Put back in refrigerator, and get to work on the drumsticks and lettuce bed.
Make your lettuce bed. Cut those Airheads in half and arrange on the platter, around where you'd like your turkey to go.
Cut diagonally down the drumstick, leaving a nice groove to stick a toothpick in. You'll probably mess up--it's OK! More food for the chef!
Remove the turkey and the drumsticks from the fridge. Working quickly, attach the wings. If you're using drumsticks, the ice cream will attach to the ice cream with a little prodding--but be safe and put some toothpicks under and around the wings, just in case.
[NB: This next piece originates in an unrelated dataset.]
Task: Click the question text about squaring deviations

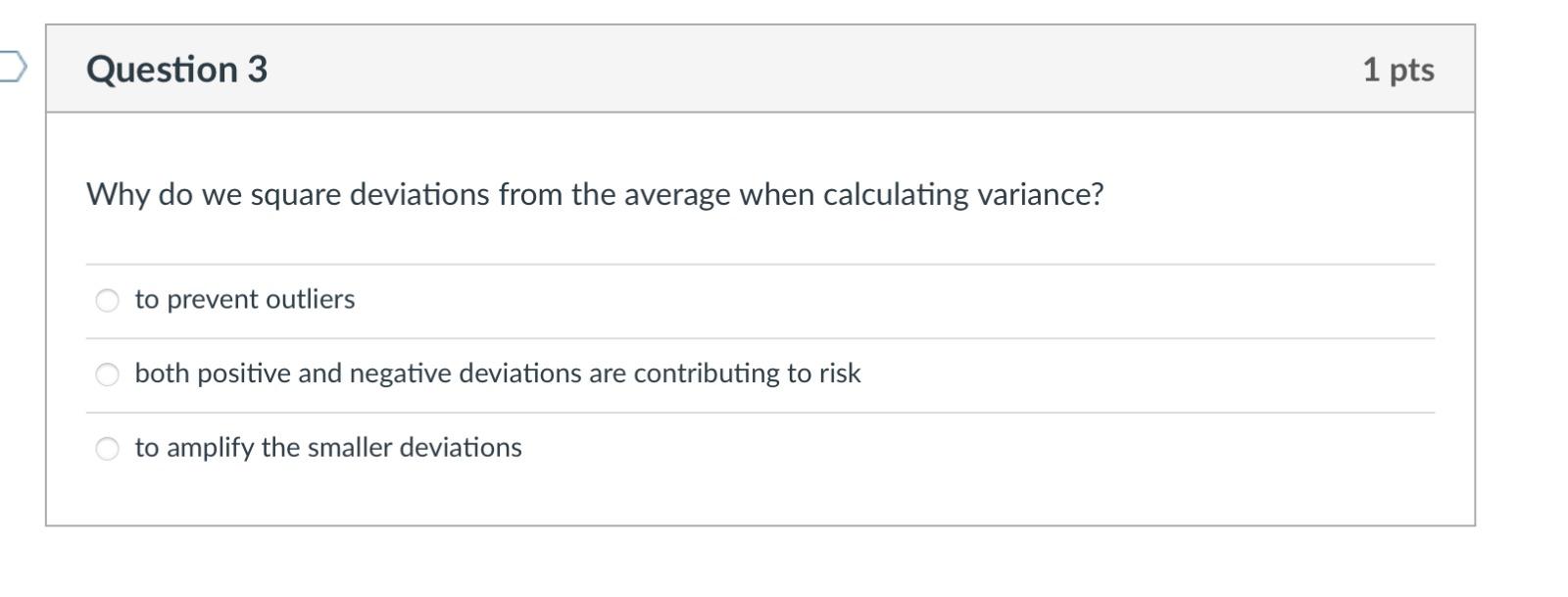Action: [594, 194]
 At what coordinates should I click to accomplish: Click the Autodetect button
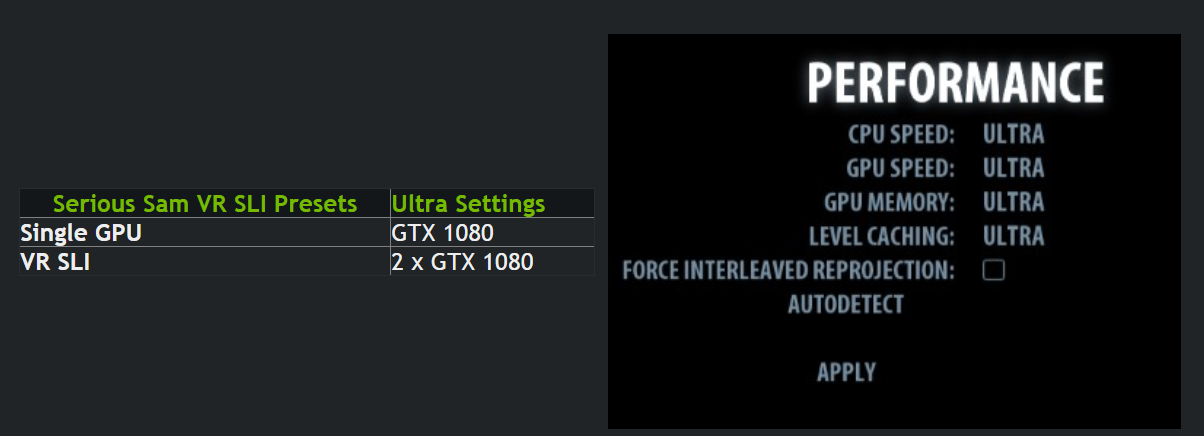pos(846,303)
Doesn't that look yummy? You're almost there, but baby birdie needs some time to cook. Return to fridge and hang out for about a half hour. This is a great time to get caught up on some reading.
Cover the turkey in magic shell. Use about 75-percent of the bottle. If you're not super-careful, it will get all over your lettuce; that's fine--remove the lettuce and place in refrigerator, and return the turkey to the fridge.
Go on, return it to the fridge.
Time to make the turkey color--mix 1/4 of the Magic Shell with the Reese's syrup. Remove turkey from the fridge and pour over it. Isn't that a beautiful shade? I'm so proud of you!
Make sure you get all up in there and cover the whole thing, and then return to fridge.
Once the shell is hardened, remove it once more and add those little icing drumsticks.
Not ready to eat it yet? Pop it in the freezer. Don't want your creation melting before you get to show it off to everyone.
Add back in that "lettuce" if you haven't already. Presentation is key, people.